We actually use a reading/spelling program that says that, despite what people think, most of English *does* follow rules. The problem is that people just don't know that many of them. Yes, i is often before e, but there are classes of words that have ei (like neighbor, weigh, etc.), etc. I have learned *so* much from it! Like why have and give have an e at the end... because English words don't end with v. And why horse has an e at the end... because it clarifies that it's an s sound, but not a plural word. Sometimes the words are borrowed words so they follow the rules of the language they come from, etc. You see that in some ie/ei words that come from the German, where two vowels generally means you pronounce the second vowel as a long sound.

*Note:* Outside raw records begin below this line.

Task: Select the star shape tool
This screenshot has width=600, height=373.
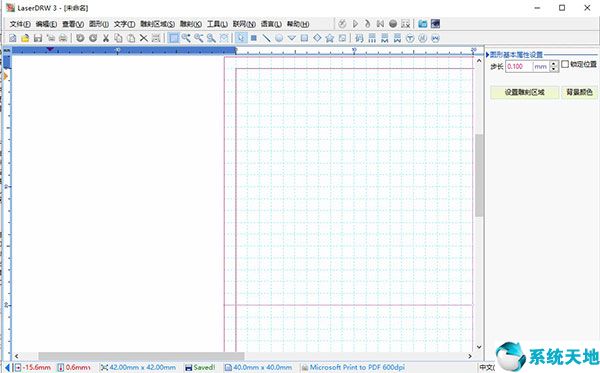Action: click(329, 38)
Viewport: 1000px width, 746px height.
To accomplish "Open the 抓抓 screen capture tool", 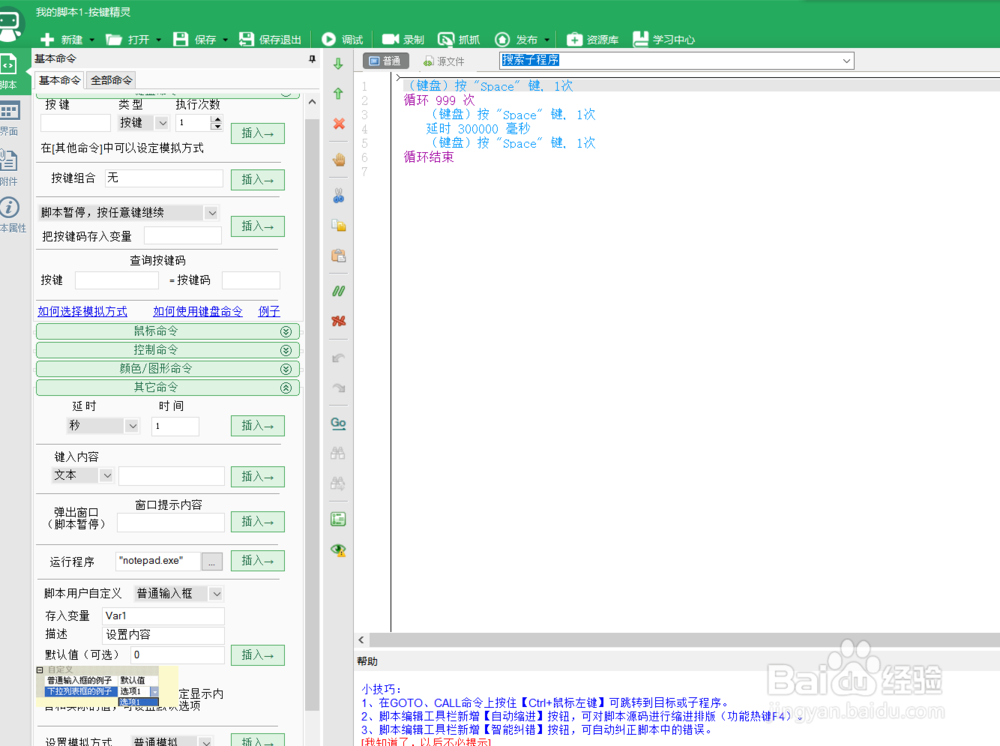I will tap(459, 39).
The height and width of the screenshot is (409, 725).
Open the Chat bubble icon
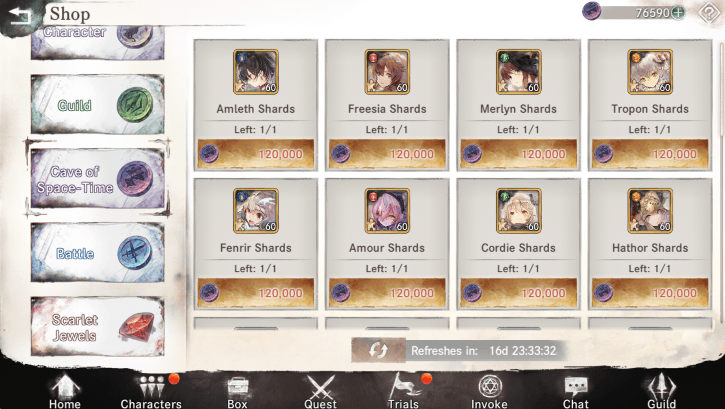tap(576, 391)
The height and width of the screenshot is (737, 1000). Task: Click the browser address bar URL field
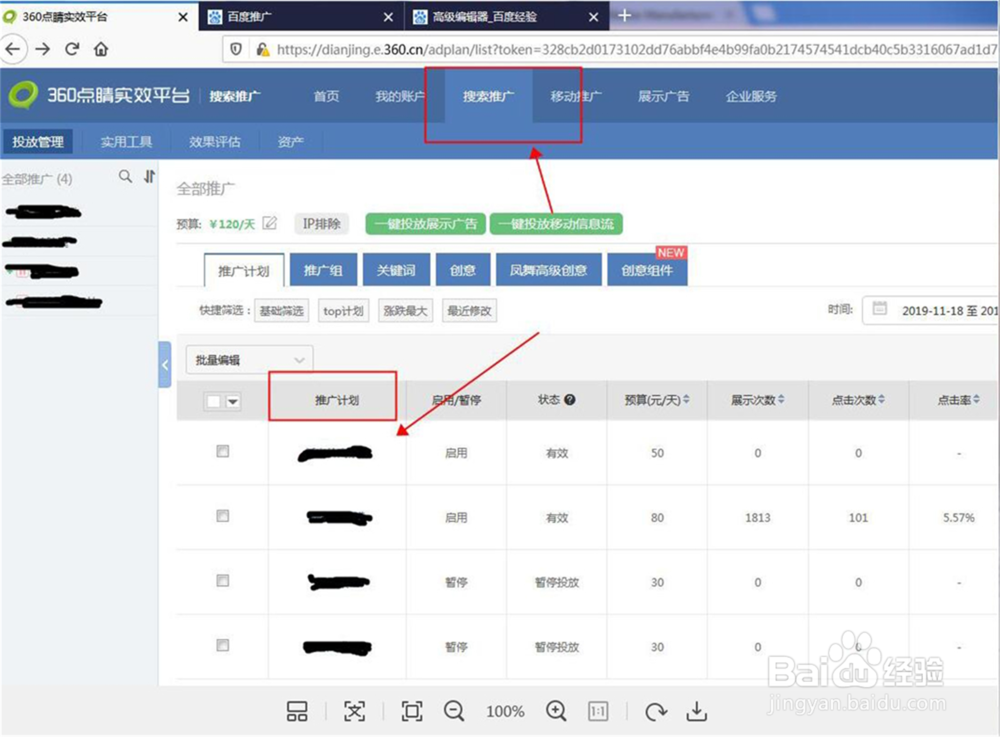click(x=600, y=47)
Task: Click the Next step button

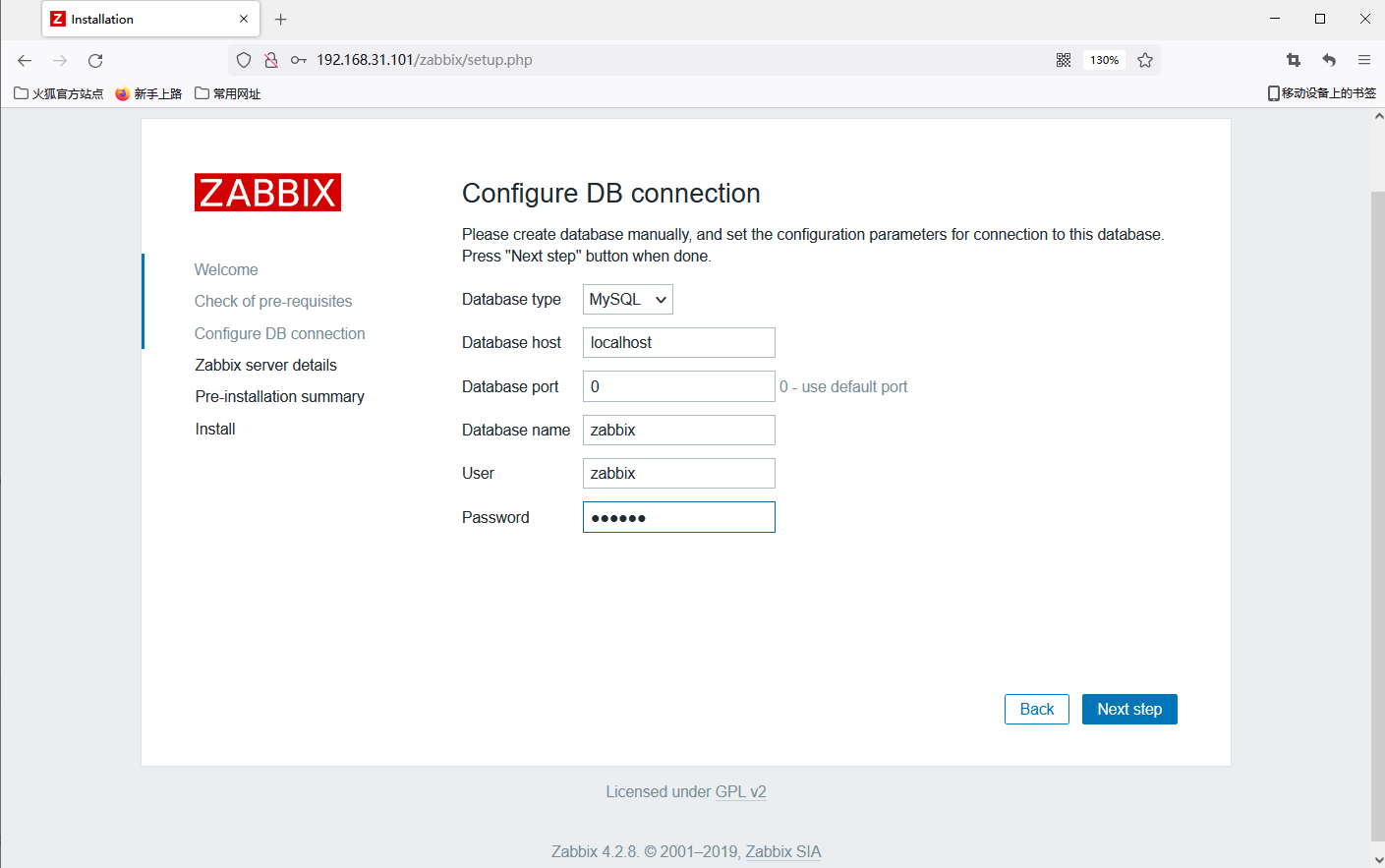Action: tap(1128, 709)
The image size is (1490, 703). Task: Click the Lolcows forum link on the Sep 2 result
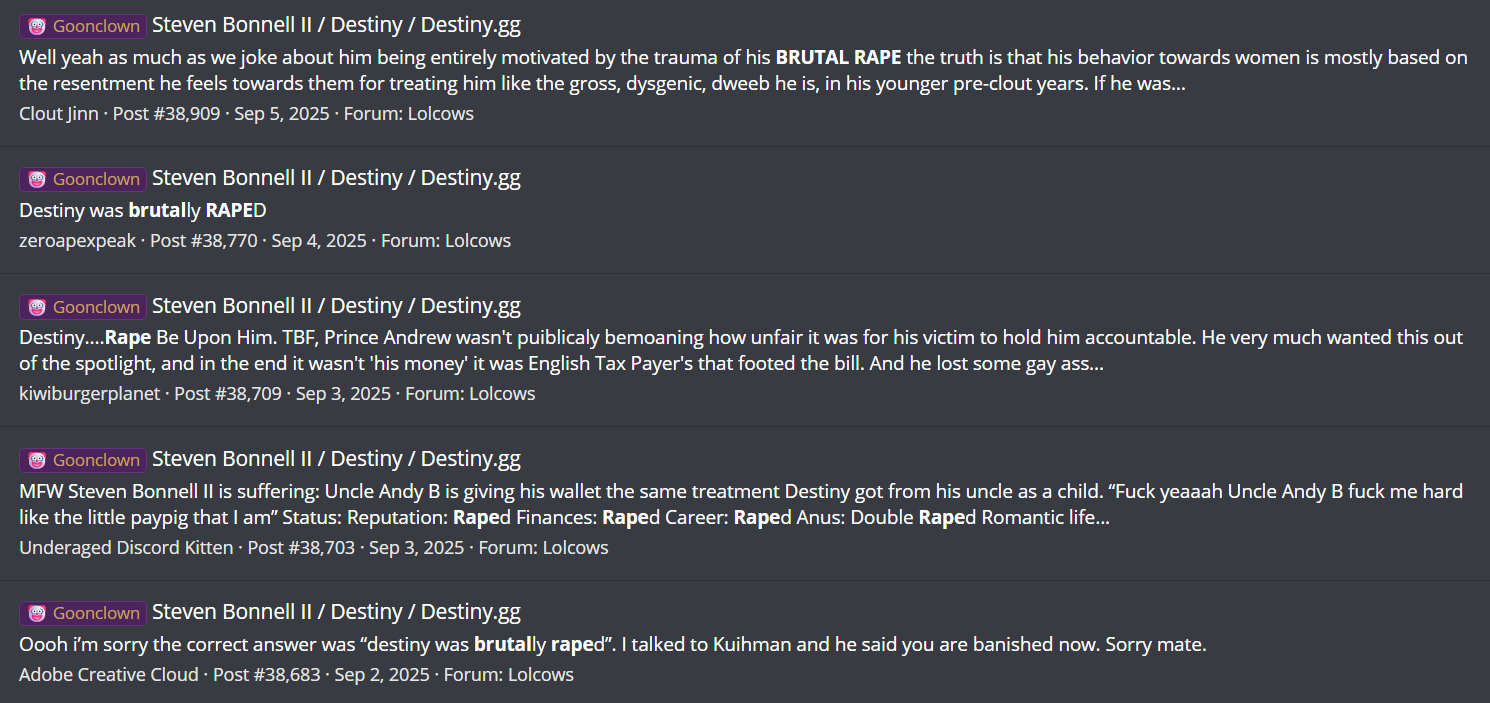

I think that the silent e making the vowel says it's name is made clearer if you say that the silent e makes the vowel *long*. The problem is that kids often have trouble understanding what a long vowel is. So we often say that a long vowel is when the vowel says it's name. It's true for most of the vowels, but u can either say yoo or just oo. So you have to give that little bit of explanation in there. I think there is actually a rule for when it makes the yoo sound (cute) or just the oo sound (nude), probably something to do with the consonant that comes before it, but we haven't gotten to that lesson yet.
This reading/spelling program is so interesting that my husband will actually listen in from the next room, and we'll be in mid lesson, and we'll suddenly hear him say, "Really? Wow! I never knew that was why that worked that way!" or whatever. It's pretty funny.